Japanese Prime Minister Yoshihide Suga appointed Tetsushi Sakamoto to the new role, created in an attempt to reduce loneliness and social isolation among the country’s citizens amid rising suicide rates, the Japan Times reported. Loneliness has long been a problem in Japan, one that has been inevitably exacerbated thanks to the ongoing social isolation of the COVID-19 pandemic. In 2020, the nation saw suicide rates rise for the first time in 11 years, at times proving more lethal than the virus itself. According to Insider, the month of October was particularly deadly, with 2,153 suicide deaths that month alone exceeding the total number of COVID-19 deaths Japan had seen since the beginning of the pandemic, which at the time totaled 1,765. (As of February 22, Japan currently has recorded 7,506 total coronavirus deaths.)
The situation is particularly dire for women. In October, 879 women died by suicide, representing a 70 percent increase from the same month in 2019.
“Women are suffering from isolation more [than men are], and the number of suicides is on a rising trend,” the Prime Minister said on a February 12 news conference announcing Sakamoto’s new role as Minister of Loneliness.

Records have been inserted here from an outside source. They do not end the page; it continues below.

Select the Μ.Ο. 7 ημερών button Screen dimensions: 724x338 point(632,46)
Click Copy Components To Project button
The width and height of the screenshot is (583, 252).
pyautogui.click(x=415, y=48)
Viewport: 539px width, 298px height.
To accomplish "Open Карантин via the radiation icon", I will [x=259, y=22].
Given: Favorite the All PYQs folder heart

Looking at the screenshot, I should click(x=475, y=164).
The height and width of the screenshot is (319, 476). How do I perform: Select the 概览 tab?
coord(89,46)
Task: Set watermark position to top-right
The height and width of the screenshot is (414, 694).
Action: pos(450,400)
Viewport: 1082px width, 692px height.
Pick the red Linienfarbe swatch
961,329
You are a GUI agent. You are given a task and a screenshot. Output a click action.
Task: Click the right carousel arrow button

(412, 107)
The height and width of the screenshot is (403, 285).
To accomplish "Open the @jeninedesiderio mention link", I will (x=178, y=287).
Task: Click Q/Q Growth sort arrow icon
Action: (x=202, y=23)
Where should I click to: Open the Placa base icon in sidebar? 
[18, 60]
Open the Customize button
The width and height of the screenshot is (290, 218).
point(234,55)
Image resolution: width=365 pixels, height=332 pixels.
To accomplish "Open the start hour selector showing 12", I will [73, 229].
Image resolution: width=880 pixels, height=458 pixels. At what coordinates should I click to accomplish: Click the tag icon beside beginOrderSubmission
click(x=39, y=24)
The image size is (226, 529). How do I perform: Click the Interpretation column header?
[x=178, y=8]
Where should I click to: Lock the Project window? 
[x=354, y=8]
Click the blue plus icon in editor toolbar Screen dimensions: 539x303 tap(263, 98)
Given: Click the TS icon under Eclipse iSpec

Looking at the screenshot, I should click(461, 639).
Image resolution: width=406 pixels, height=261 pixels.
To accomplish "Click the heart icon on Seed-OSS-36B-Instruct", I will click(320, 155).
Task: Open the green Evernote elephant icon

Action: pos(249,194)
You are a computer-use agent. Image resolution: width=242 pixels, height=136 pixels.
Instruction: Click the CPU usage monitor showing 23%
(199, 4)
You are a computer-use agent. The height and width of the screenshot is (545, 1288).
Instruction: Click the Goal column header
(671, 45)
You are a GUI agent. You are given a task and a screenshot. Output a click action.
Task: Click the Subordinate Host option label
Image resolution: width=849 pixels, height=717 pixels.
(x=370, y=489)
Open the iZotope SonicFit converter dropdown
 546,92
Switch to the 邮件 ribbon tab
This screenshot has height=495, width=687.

Michiko Ueda, a Japanese professor who studies suicide in Japan, attributes the rise in suicide among women to financial insecurity, particularly among the growing number of unmarried women in the country. “A lot of women are not married anymore,” Ueda told the BBC last week. “They have to support their own lives and they don’t have permanent jobs. So, when something happens, of course, they are hit very, very hard.”
Japan’s new Minister of Loneliness will be tasked with helping the nation’s citizens combat feelings of isolation, which residents will be encouraged to discuss during an emergency forum Sakamoto plans to hold later this month. “I hope to carry out activities to prevent social loneliness and isolation and to protect ties between people,” Sakamoto said at the February 12 news conference.
Japan isn’t the first country to appoint a loneliness minister. The UK appointed its first Minister of Loneliness back in 2018. But while the job title may be enviable, it seems the role itself might be understandably undesirable; the UK has gone through three loneliness ministers in as many years.